WHAT TO WORK ON
The required result is an exact copy of the lines from the one containing "Select fourth thumbnail" to the last line of the records, both ends included, without pictures.

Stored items
-=-=-

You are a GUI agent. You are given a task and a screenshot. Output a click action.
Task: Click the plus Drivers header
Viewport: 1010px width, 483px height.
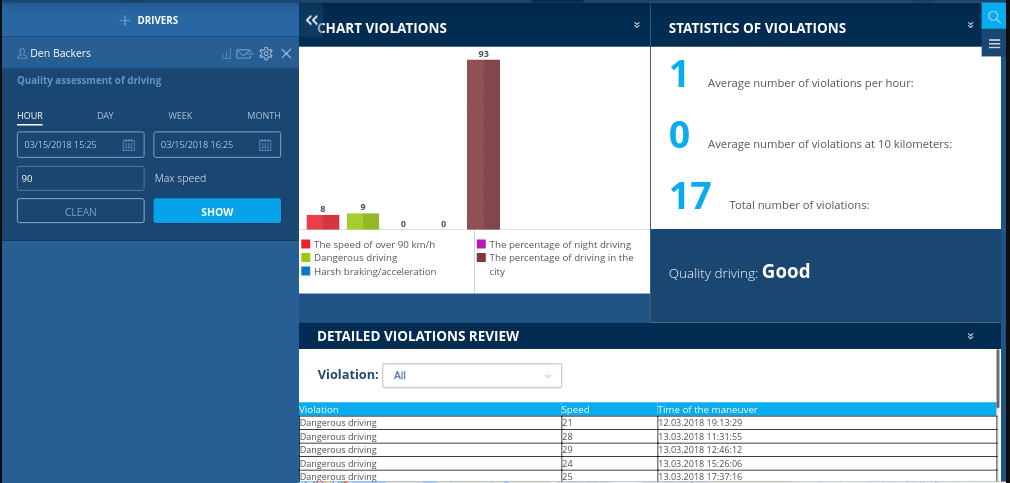pyautogui.click(x=149, y=20)

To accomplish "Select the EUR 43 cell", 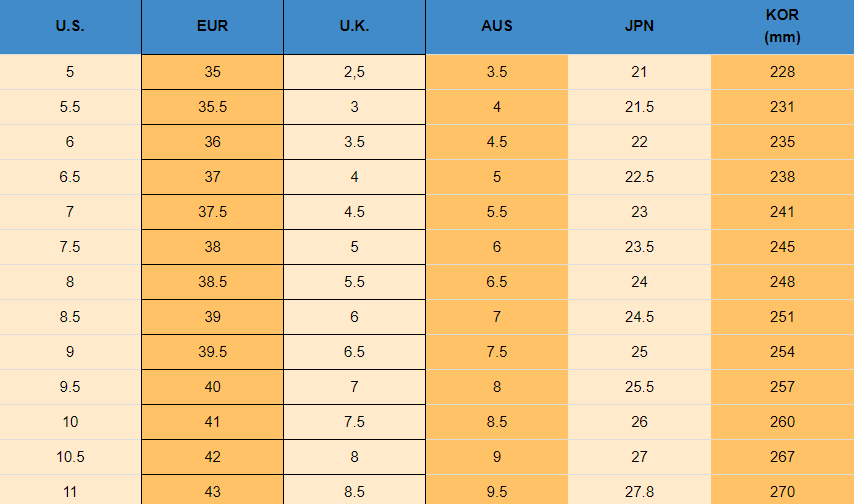I will click(212, 491).
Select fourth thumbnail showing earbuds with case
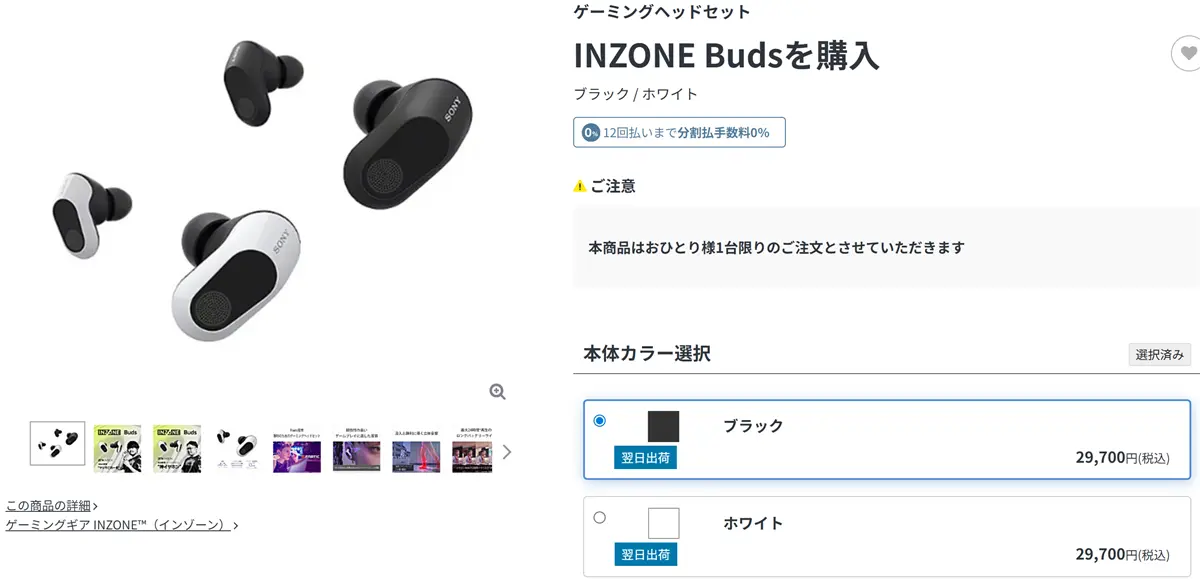This screenshot has width=1200, height=585. [x=237, y=448]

-=-=-

TASK RESULT
Select fourth thumbnail showing earbuds with case
This screenshot has width=1200, height=585. [x=237, y=448]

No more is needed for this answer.